最強さんは魔術少女を溺愛したい。③ ~恋バトル本格開始の合図は生徒会加入~

 現に疾風君たちも本当に開催するのかを疑っていたし、宵闇さんだって渋っていた。まぁ、乗り気な人もいたけど。

 それに今の理事長の表情も、苦渋の決断をしたような苦いものだった。

 そんな表情をするほど不安なんだったら、どうして承諾したのかが気になってしまう。

 私がそう尋ねると、理事長は眉根を寄せて険しい表情を作ってしまった。

 まるで、仕方がなかったんだと言うように。

 そしてその後、理事長はすぐに苦笑いを浮かべて、承諾した理由をゆっくりと話してくれた。

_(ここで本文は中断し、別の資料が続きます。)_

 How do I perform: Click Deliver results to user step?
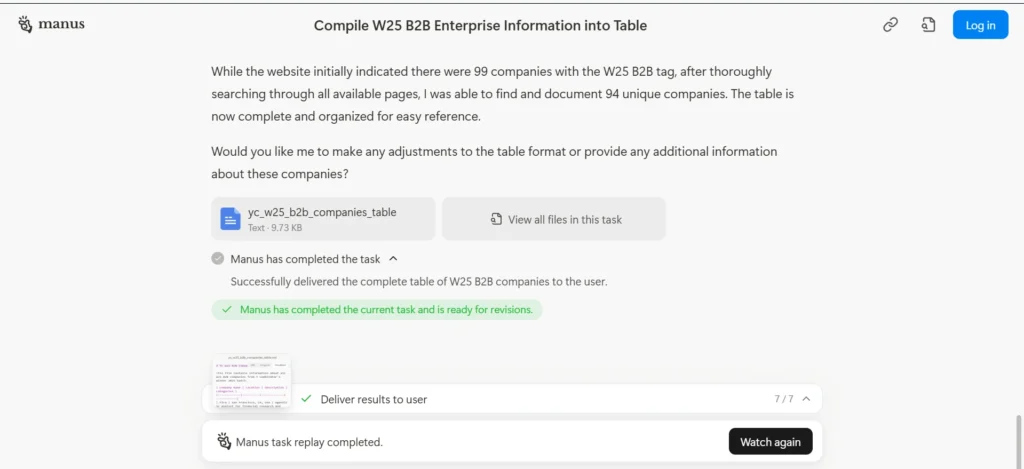[x=374, y=399]
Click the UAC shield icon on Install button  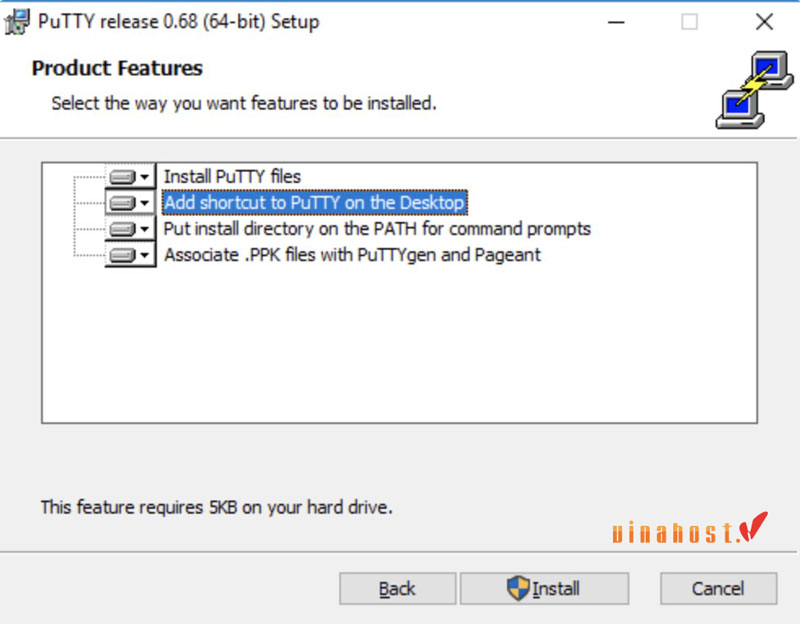518,588
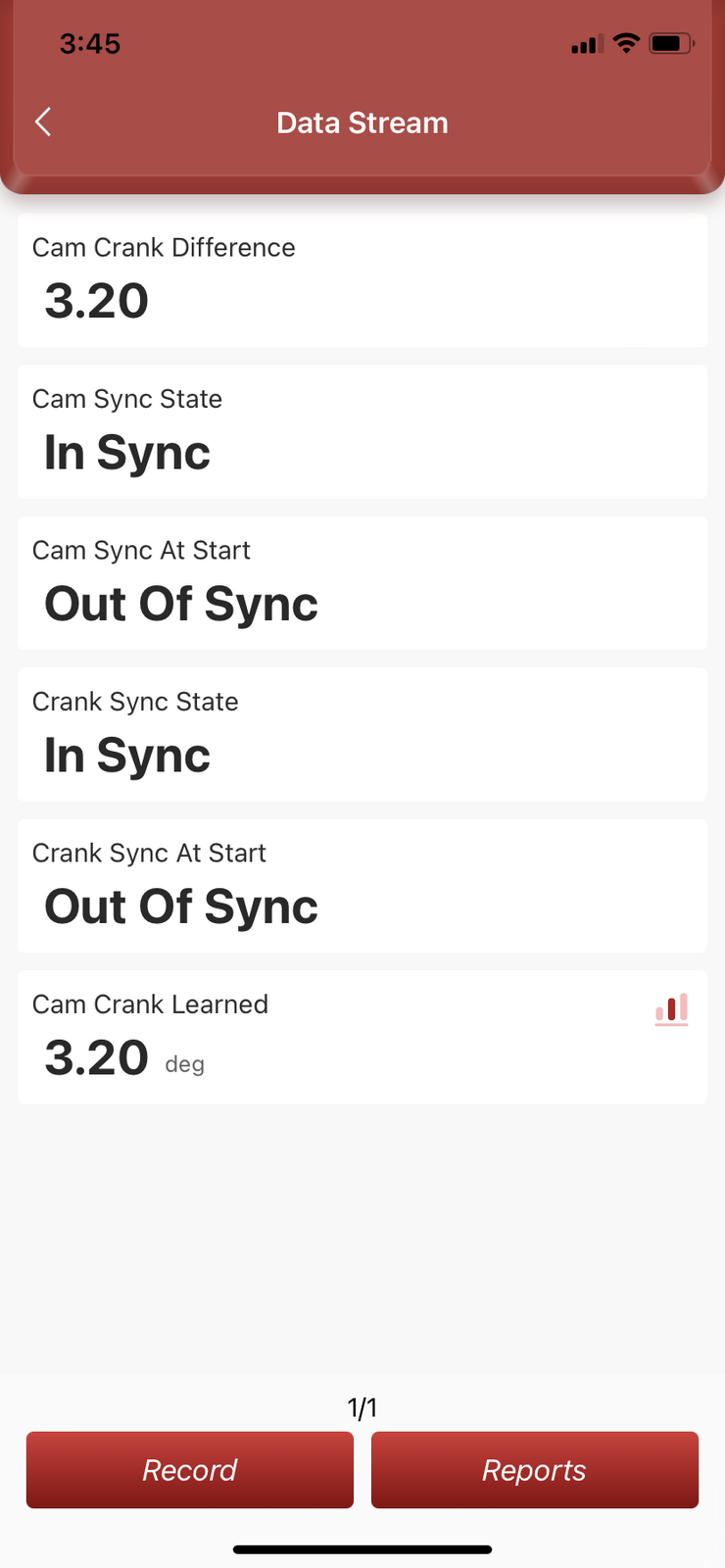Tap the 1/1 page indicator
This screenshot has height=1568, width=725.
point(362,1408)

「本当は私だって開催する予定はなかった。去年だって大勢の怪我人が出てしまって、今年は開催しないように予定を組んでいたんだ。だが……。」

 変なところで言葉を切ってしまった理事長。

 私はそんな理事長に首を傾げながら、続きの言葉を待った。

 だけど理事長は、いくら待っても教えてくれる気配はない。

 ……どうしたんだろうか、理事長は。

 読めない人だとは思っていたけど、さっぱり理事長の考えていることが分からない。